I have a UK personal pension (defined contribution) and recently turned 55, so I can now access my pension pot.

I had hoped to take out a fixed term annuity for 12 years to give me income until my state pension kicks in. However all the major companies (Legal & General, LV=, Canada Life...) do not offer annuities to non UK residents!

Does anyone know which companies offer fixed term annuities to overseas residents? 
Has anyone managed to get an annuity while living in The Philippines?

An alternative is to cash in my pension pot. I can get 25% tax free, the remainder is then taxed. Since I have no UK tax code, it would be paid at an emergency code of 40% I understand that income from overseas pensions is not taxed in The Philippines. 

Has anyone taken out their pension fund and successfully reclaimed the tax paid? 
How would I go about getting a refund?


----------



## bobby1947 (Apr 15, 2020)

I think you will have a hard time trying to get a company to offer you an Annuity if you are living overseas already.
i get an annual pension and a monthly pension via Prudential and Sun life . which began before i retired in 2012.
you must take into account also that as you have a private pension your state pension will be reduced accordingly! you dont or should not be taxed on your income when you are in the Philippines currently, but things could change. not sure about tax refunds the best is to contact the HMRC if you are in the philippines use viber to call the UK !


----------



## John1850 (Oct 31, 2014)

Hi Andy, 
sorry but can't help you on your pension problem. I have 3 pensions, all government backed; but was over 60 when I accessed two of them. Now at almost 70 I have 3 index linked government pensions paid directly into my BDO bank account in the Philippines.

I pay UK tax on my pensions (because they are Government pensions) but there is no Philippine tax to pay because the money is from outside of the Philippines.



However, please be aware that there were many companies advertising to free up your pension pot etc; many were also reported to have charged huge percentages for the privilege and / or for management charges. Some were scams.

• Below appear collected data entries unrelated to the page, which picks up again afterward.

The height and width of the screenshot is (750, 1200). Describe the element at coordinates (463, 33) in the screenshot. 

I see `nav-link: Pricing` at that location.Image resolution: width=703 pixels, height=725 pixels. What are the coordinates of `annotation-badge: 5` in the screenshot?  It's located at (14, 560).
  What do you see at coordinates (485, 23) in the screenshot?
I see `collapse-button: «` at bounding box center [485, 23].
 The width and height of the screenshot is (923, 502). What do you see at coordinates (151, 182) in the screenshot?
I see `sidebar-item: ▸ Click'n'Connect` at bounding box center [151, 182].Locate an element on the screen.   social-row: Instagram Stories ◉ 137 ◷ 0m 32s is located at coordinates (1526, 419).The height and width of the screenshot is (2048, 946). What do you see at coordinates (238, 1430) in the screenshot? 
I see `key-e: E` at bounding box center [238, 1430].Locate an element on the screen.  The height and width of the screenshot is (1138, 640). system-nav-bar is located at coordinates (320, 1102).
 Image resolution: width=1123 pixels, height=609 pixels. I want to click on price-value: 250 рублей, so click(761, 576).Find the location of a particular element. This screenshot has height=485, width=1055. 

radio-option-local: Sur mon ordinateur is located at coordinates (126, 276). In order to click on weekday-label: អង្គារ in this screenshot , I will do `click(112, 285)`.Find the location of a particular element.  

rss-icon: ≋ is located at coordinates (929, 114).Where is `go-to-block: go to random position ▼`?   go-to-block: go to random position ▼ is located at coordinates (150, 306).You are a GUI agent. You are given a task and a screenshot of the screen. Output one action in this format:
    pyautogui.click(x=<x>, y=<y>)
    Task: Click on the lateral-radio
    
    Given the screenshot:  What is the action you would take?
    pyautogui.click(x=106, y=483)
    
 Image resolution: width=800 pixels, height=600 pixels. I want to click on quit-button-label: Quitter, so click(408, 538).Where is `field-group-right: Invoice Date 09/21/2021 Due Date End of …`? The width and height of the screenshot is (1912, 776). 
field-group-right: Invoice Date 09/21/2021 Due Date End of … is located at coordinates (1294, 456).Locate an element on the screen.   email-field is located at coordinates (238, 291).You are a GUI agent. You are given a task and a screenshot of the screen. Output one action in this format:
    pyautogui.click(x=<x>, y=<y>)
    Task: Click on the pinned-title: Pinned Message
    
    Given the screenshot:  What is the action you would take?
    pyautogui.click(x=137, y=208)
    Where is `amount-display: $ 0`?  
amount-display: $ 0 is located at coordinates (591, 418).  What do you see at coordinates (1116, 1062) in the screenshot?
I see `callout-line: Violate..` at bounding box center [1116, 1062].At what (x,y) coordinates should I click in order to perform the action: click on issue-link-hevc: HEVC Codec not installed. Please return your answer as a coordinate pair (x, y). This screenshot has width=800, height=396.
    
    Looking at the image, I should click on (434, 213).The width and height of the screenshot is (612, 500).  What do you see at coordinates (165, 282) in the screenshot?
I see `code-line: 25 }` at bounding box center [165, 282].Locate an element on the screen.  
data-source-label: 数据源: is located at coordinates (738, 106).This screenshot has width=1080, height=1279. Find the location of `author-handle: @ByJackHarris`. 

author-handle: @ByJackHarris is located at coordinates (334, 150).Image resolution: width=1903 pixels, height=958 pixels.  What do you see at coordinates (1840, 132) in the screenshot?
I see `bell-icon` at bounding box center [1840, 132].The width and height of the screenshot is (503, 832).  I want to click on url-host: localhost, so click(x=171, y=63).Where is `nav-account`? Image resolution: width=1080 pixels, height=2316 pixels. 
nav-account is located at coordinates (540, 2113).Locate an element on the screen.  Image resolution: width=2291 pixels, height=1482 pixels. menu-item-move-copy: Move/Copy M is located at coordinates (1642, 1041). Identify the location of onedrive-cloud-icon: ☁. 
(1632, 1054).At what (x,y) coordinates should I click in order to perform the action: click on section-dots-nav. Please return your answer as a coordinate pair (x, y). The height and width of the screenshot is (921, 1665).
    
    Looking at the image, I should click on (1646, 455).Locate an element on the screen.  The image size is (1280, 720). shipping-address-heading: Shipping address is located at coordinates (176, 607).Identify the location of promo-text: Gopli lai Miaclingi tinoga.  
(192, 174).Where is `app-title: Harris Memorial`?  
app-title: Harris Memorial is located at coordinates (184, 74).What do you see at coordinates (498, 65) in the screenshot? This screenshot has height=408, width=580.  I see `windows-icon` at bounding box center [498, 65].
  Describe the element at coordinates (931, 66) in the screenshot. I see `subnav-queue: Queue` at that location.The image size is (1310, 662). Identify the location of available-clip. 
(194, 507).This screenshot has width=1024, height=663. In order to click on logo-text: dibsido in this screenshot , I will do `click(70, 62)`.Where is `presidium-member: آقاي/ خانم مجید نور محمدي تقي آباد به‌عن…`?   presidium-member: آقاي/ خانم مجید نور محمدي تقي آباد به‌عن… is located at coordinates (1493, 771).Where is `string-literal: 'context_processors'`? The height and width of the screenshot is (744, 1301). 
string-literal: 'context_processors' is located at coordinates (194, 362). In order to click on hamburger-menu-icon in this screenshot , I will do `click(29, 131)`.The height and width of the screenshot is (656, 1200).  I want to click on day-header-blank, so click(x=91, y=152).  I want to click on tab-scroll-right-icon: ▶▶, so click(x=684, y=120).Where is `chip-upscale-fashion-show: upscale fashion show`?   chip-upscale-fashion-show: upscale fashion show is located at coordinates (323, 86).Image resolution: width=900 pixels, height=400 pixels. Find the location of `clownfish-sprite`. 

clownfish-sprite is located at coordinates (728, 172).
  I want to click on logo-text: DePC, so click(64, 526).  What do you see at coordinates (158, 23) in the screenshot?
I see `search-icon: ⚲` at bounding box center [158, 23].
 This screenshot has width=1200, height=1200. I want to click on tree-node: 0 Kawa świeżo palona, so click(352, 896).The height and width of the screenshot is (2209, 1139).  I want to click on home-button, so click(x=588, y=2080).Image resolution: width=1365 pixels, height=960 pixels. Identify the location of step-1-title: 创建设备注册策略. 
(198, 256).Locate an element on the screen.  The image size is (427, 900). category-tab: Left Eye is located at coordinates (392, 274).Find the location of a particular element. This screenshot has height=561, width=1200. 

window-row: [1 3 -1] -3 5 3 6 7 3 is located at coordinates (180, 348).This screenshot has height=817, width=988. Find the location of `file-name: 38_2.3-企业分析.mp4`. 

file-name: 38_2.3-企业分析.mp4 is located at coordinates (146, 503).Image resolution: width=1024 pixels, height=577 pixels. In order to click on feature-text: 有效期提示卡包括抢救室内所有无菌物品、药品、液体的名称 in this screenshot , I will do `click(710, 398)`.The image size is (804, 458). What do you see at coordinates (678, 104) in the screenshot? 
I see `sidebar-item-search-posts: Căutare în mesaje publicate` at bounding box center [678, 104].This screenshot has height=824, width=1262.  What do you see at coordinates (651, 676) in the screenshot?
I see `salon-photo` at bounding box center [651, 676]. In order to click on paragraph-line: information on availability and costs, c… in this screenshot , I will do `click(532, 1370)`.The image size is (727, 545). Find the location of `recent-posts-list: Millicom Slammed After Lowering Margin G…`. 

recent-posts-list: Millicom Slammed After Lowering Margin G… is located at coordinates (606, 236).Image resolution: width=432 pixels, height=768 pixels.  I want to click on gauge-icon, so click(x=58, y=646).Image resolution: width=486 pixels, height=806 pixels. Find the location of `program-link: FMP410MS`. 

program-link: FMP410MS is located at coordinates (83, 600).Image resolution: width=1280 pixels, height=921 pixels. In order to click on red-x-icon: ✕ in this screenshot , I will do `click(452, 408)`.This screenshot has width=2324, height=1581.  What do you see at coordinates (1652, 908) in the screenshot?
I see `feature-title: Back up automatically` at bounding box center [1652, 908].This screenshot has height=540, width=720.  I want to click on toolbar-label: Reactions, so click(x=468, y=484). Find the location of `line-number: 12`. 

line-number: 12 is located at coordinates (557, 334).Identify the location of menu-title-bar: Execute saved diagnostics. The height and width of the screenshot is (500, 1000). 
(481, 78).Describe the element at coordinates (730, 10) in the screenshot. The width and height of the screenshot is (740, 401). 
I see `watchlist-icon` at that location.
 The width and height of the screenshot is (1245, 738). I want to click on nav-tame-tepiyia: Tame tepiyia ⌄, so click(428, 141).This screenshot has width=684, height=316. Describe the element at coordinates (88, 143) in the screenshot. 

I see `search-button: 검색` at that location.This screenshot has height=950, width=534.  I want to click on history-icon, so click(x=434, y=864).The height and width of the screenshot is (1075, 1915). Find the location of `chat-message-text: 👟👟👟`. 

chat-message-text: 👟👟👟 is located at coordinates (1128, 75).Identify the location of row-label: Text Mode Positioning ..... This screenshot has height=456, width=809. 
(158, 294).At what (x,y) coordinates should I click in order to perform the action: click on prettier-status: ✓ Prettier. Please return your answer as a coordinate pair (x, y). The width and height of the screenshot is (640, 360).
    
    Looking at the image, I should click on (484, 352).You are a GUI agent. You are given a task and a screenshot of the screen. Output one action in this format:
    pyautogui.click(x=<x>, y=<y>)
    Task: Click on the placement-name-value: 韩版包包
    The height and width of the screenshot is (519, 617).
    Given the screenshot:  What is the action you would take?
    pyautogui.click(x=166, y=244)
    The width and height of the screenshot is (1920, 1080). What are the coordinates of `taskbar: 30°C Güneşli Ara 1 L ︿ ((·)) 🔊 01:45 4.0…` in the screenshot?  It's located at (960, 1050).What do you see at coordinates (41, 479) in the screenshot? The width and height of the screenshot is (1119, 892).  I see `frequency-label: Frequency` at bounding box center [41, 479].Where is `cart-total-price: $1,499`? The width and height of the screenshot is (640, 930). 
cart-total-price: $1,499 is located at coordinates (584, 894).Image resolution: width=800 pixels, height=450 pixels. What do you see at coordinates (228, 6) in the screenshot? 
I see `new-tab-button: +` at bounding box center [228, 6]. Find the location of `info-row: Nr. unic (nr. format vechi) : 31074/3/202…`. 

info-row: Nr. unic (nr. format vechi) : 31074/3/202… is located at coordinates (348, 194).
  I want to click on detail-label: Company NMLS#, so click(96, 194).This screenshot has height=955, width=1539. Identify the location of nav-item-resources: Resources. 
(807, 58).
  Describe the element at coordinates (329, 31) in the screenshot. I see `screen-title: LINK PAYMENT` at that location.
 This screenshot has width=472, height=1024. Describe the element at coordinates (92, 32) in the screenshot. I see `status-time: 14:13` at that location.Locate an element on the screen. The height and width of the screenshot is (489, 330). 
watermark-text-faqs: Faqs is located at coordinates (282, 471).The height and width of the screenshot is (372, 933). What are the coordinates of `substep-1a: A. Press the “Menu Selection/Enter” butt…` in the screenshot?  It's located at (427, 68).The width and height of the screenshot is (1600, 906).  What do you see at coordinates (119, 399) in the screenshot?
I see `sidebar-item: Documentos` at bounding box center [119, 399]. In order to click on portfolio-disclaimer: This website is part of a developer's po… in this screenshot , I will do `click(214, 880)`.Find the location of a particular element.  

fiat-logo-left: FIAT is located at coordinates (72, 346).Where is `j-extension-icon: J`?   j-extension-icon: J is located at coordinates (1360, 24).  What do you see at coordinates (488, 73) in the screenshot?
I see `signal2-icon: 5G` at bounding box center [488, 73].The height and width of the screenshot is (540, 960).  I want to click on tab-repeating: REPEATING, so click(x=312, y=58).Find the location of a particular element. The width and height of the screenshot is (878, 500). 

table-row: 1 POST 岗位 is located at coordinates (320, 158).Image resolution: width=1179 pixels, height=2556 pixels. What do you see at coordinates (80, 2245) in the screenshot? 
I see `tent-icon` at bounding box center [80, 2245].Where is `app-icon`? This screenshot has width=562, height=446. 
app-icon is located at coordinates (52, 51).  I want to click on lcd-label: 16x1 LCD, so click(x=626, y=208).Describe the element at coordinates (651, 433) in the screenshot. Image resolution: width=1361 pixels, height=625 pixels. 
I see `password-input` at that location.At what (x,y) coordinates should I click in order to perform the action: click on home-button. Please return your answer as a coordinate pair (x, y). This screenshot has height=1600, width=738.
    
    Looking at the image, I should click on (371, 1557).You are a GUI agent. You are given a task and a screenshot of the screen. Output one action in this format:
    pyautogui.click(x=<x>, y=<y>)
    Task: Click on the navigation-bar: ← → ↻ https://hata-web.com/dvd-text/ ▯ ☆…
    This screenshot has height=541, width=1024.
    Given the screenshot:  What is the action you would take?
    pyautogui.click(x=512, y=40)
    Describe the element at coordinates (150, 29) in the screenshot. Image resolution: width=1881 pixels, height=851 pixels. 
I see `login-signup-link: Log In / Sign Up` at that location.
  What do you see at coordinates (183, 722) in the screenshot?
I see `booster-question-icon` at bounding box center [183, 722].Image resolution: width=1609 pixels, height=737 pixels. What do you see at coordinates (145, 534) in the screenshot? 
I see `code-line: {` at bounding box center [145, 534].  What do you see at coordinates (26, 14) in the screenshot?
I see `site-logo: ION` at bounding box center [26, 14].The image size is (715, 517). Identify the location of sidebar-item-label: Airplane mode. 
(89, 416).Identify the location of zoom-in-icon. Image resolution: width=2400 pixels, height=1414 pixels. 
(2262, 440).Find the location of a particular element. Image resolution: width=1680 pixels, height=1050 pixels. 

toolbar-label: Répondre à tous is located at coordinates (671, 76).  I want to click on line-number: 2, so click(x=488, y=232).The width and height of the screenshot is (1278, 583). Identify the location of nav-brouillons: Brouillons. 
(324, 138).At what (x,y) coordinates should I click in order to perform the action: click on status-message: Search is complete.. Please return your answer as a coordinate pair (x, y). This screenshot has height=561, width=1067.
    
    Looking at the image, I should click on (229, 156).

It also depends where you are living; UK, Philippines or? Good luck on your quest.

John


----------



## MikenKeira (Jul 3, 2017)

Have you considered sticking your pot into a QROPS scheme ? Suggest you look up QROPS you can still take your 25k and the rest is re invested in either malta/IOM/gibralter. This might be an option for you.....but research tax as some of these locations do not have double taxation treaty


----------